The School of Communication and Journalism of the University of Southern California (USC Annenberg School) conducts annual research on the issues and trends that shape the future of the public relations industry, called the Global Communications Report. Several national and international organizations, including the Global Alliance for Public Relations and Communication Management, support the academic institution on an initiative to guide professionals in the sector.

The report paints a portrait of a very dynamic profession that is subject to the main currents of change that society and the economy are experiencing. A look at the picture leads to a first and obvious conclusion: professionals have to constantly adapt to this new reality of a digital world. Staying in the comfort zone almost certainly means losing momentum and becoming obsolete very quickly.

 

1. Change moves faster than in-house professionals

In fact, the first trend that the research detects is related to the speed of change. Seventy percent of respondents believe that the profession will undergo a “significant” or “drastic” change in the next five years. However, only 36% of in-house managers feel they are sufficiently prepared to deal with it. On the other hand, 61% of agency professionals do say they are prepared to deal with such a transformation.

It is curious to see how the profession remains linked to one of its ‘classics’ or foundations, in this case, media relationship management. In fact, the communicators who were consulted place the very transformation of the media as the most influential factor in the evolution of the industry, followed by technological innovation, greater access to data and the disruption of traditional business models. There is a global concern that will certainly continue to be the focus of attention in the coming years: climate change, accompanied by another universal concern, shifting demographics.

 

2. Advertising beats publicity

The Global Communication Report paints a disturbing picture for conventional media. Citizens will consume information without caring too much about its character, that is, whether it is paid, earned, shared or owned (PESO). 64% of communicators believe that the consumer will not distinguish between them when choosing information, moreover, 59% think that they wouldn’t even care about the origin.

One of the trends detected is that paid media (branded content, integrated campaigns and advertising) will gain weight, to the detriment of the earned media. We could say that advertising beats publicity. This is a territory of confluence with marketing, given that branded content is located in an ambiguous space between both functions.

It is not good news for the media that citizens are less and less concerned about the company or the brand that editorially backs information. This explains the concern held by communication professionals about the effects that changes in the media landscape have on our environment.

 

3. More leadership, more strategy

The 2018 edition insists on a requirement that already appeared in previous editions: the leadership of communication professionals within organisations. This reiteration has, in my opinion, two interpretations: first, that we are aware of the need for leadership positions to command an increasingly strategic and complex role; and second, that we also realize that, to do so, we need to develop more management skills to convince top executives and their environment of the scope and value of our activities.
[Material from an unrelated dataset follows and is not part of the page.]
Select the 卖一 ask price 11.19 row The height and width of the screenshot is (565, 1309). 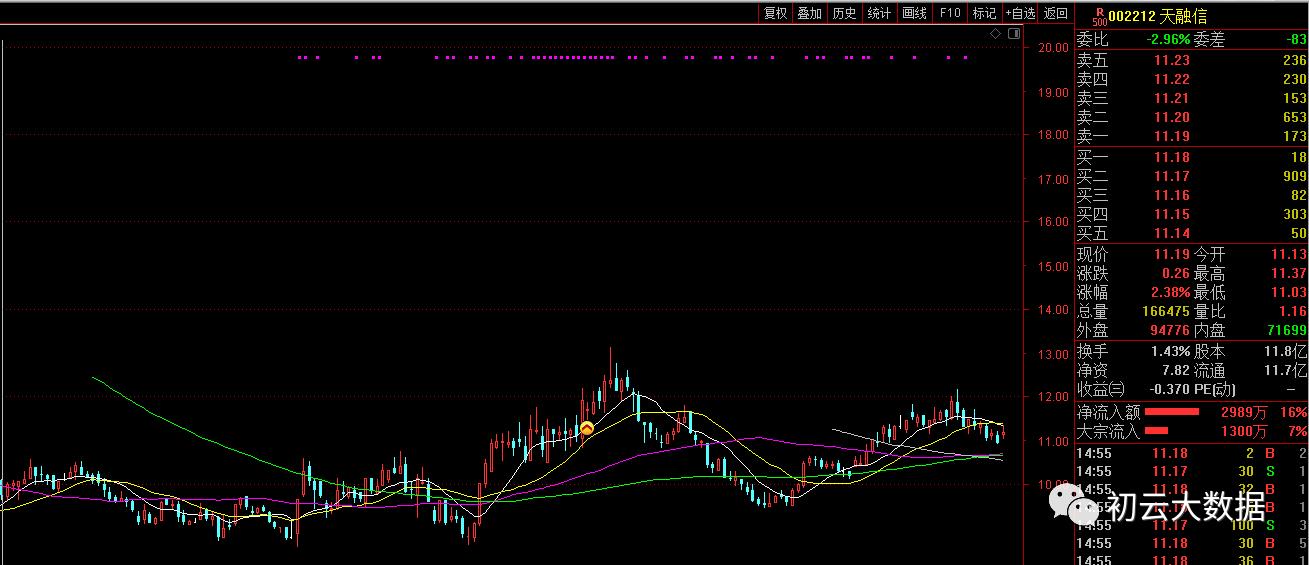tap(1190, 136)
83% of the professionals consulted believe that the function will be more or much more relevant in the coming years. The greater importance explains to a large extent the call for greater leadership, which should also be used to manage relations with other departments, especially marketing. So much so that 87% estimate that communication and marketing will share more integration spaces.

Proof that the frontiers between communication and marketing are blurring is that communicators point out that influencing and real-time marketing are territories that we need to explore in order to be up to date, although the level of demand is lower than in the fields of social networks, multimedia content development and data analysis.

The ability to communicate in writing and verbally, skills that have always been part of our profession, will continue to be factors of success in professional practice in spite of digitalization. In fact, they appear to be the most important skills you’ll ever have.

 

4. The profession needs to raise its ethical standards

Ethics and reputation have become closely linked in recent times. The negative in the photo has been more frequent than the positive. The hypertransparency caused by technological advances and the citizen’s desire to participate have placed organizations under the spotlight in a scenario of permanent scrutiny. Communicators believe that the right behaviors will be a growing demand in the business world and that the industry will have to demonstrate better ethical behavior.

The Communication sector will have to work harder on its own reputation because half of those surveyed consider that the image of the profession shows a lack of ethics, a percentage that reaches 57% in the United States. This deficit is a problem in attracting talent because three out of four PR students say that ethical behavior can be a determining factor in their professional development. A similar percentage of communicators indicate that the chief executive of the organization should be involved in leading the ethical debate.

If you think the profession has changed, you’re right. If you think the change will stop, you’re wrong,” says Fred Cook, director of USC Annenberg in the preamble to the report. Certainly to be prepared for change you must first want to change, a path that not all professionals are willing to take. At least they won’t be able to argue that the signs weren’t clear.